Work instructions: In the listing below, how many lines hold the string "menu"? Reply with the number and nothing else.

Data for this exercise:
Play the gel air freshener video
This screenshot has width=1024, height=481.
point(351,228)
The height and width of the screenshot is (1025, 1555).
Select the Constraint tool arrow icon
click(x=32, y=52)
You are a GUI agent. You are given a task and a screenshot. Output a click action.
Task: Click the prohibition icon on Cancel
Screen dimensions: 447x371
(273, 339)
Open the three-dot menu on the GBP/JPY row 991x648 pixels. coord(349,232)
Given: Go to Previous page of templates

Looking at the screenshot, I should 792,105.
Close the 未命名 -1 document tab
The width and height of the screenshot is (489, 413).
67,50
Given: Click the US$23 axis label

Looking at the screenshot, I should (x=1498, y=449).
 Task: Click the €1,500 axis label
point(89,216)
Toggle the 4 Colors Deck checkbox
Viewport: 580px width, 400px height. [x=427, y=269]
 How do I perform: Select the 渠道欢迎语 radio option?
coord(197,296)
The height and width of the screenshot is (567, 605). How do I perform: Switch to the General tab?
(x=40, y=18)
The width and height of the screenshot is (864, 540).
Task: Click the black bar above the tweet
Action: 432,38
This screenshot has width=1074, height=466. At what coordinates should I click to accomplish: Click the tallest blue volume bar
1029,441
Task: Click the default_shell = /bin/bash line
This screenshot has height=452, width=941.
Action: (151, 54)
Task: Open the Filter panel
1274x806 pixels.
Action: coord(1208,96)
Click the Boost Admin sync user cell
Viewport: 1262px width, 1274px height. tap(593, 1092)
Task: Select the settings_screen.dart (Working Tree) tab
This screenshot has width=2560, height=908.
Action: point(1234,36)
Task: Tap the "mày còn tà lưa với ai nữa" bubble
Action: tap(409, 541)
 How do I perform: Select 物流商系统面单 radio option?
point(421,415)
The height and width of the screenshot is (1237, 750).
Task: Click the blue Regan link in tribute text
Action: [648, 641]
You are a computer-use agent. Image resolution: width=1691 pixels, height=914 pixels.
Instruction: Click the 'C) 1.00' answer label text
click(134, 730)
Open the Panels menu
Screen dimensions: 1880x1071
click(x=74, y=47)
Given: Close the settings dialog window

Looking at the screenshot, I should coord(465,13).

Response: 2